Twist Crunch Legs Up: Proper Form, Core Benefits, Sets & Tips
Learn the Twist Crunch Legs Up for stronger abs and obliques. Includes form cues, sets, common mistakes, FAQs, and useful home core equipment.
Twist Crunch (Legs Up)
This movement is especially useful for training the rectus abdominis, internal obliques, and external obliques. Since the legs remain raised, the exercise also challenges core stability and hip-position control. However, the best results come from smooth reps, steady breathing, and a controlled diagonal crunch rather than fast elbow swinging.
Quick Overview
| Body Part | Core |
|---|---|
| Primary Muscle | Obliques and rectus abdominis |
| Secondary Muscle | Hip flexors, transverse abdominis, and deep core stabilizers |
| Equipment | None required; optional exercise mat |
| Difficulty | Beginner to intermediate, depending on control and hold time |
Sets & Reps (By Goal)
- Core activation: 2 sets × 8–10 reps per side with slow control.
- Muscle endurance: 3 sets × 12–16 total alternating reps.
- Oblique focus: 3–4 sets × 10–12 reps per side with a brief squeeze at the top.
- Beginner practice: 2 sets × 6–8 reps per side while keeping the feet steady.
Progression rule: First improve control and range quality. Then, gradually add reps, longer pauses, or slower lowering phases.
Setup / Starting Position
- Lie on your back: Start on the floor with your spine supported and your head relaxed.
- Raise your legs: Lift both legs so your hips and knees are bent, creating a tabletop position.
- Set your hands lightly: Place your hands near the sides of your head without pulling the neck forward.
- Brace your core: Gently press your lower back toward the floor and keep your ribs controlled.

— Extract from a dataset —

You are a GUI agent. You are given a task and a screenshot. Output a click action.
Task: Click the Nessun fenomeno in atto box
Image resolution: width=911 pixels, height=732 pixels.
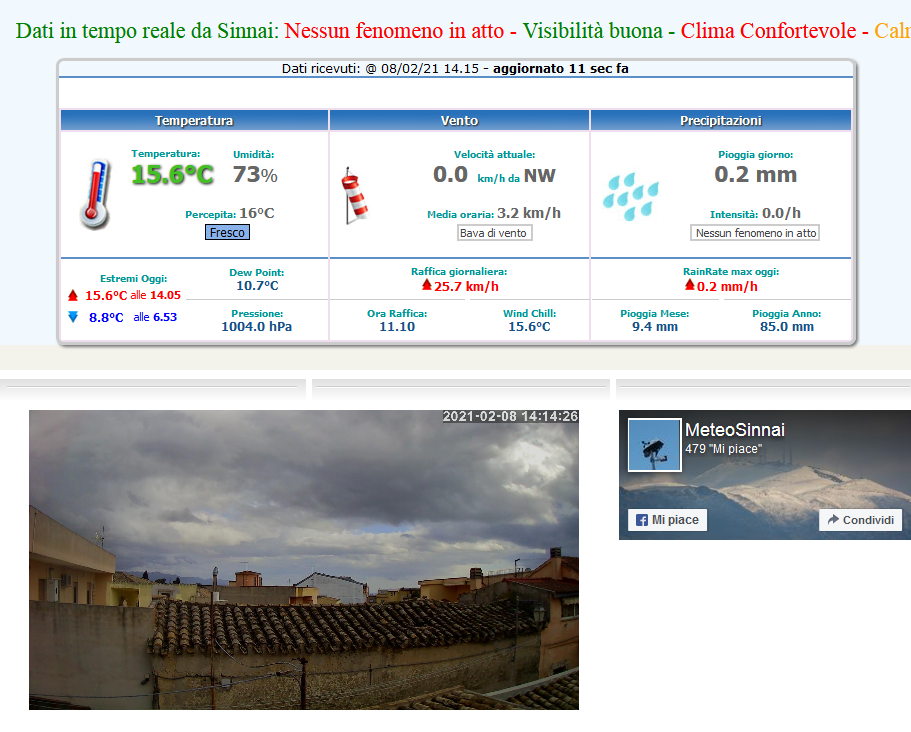click(755, 233)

- Prepare to rotate: Keep your legs still before you begin the diagonal crunch.
Execution (Step-by-Step)
- Exhale and lift: Curl your head, shoulders, and upper back slightly off the floor.
- Rotate diagonally: Turn one shoulder toward the opposite knee while keeping the legs raised.
- Squeeze briefly: Pause at the top and feel the obliques contract on the twisting side.
- Lower with control: Return your shoulders toward the floor without fully relaxing your core.
- Switch sides: Repeat the same motion toward the opposite knee, alternating side to side.
Pro Tips & Common Mistakes
- Rotate from the ribs: Do not simply move your elbow across your body. Instead, let the upper torso twist.
- Keep the neck neutral: Your hands should support lightly, not pull the head forward.
- Control the legs: The raised-leg position increases core demand, so avoid kicking or swinging.
- Use a steady tempo: Move smoothly up, pause briefly, then lower under control.
- Do not chase elbow-to-knee contact: The target is rotation and contraction, not forced range.
- Breathe with each rep: Exhale during the crunch and inhale as you return to center.
FAQ
What muscles does the Twist Crunch (Legs Up) work?
It mainly works the obliques and rectus abdominis. Additionally, the raised-leg position challenges the deep core and hip flexors because your body must stabilize the pelvis while rotating.
Is the Twist Crunch (Legs Up) good for beginners?
Yes, but beginners should use a small range of motion. If keeping both legs raised is too difficult, you can reduce the volume or practice standard floor twist crunches first.
Should my elbow touch my knee?
Not necessarily. Although the elbow may move toward the opposite knee, the main goal is controlled torso rotation. Forcing contact can cause neck pulling or poor form.
Why does my neck hurt during this exercise?
Neck discomfort usually happens when you pull with your hands or lead the movement with your head. Keep your hands light, lift from the upper abs, and keep your chin slightly tucked.
How can I make this exercise harder?
You can slow the tempo, pause longer at the top, increase reps, or keep your shoulders slightly elevated between alternating reps. However, only progress when your legs stay stable.
Recommended Equipment (Optional)
- Exercise Mat — provides back comfort and floor support during crunch variations.
- Ab Mat — useful for supporting controlled abdominal flexion during floor core work.
- Light Ankle Weights — optional progression for advanced users who can keep the legs stable.
- Core Sliders — helpful for building additional core control with related ab exercises.
- Resistance Bands Set — useful for pairing this exercise with anti-rotation and core stability drills.
Tip: Equipment is optional. For this exercise, clean control, steady breathing, and stable legs matter more than added resistance.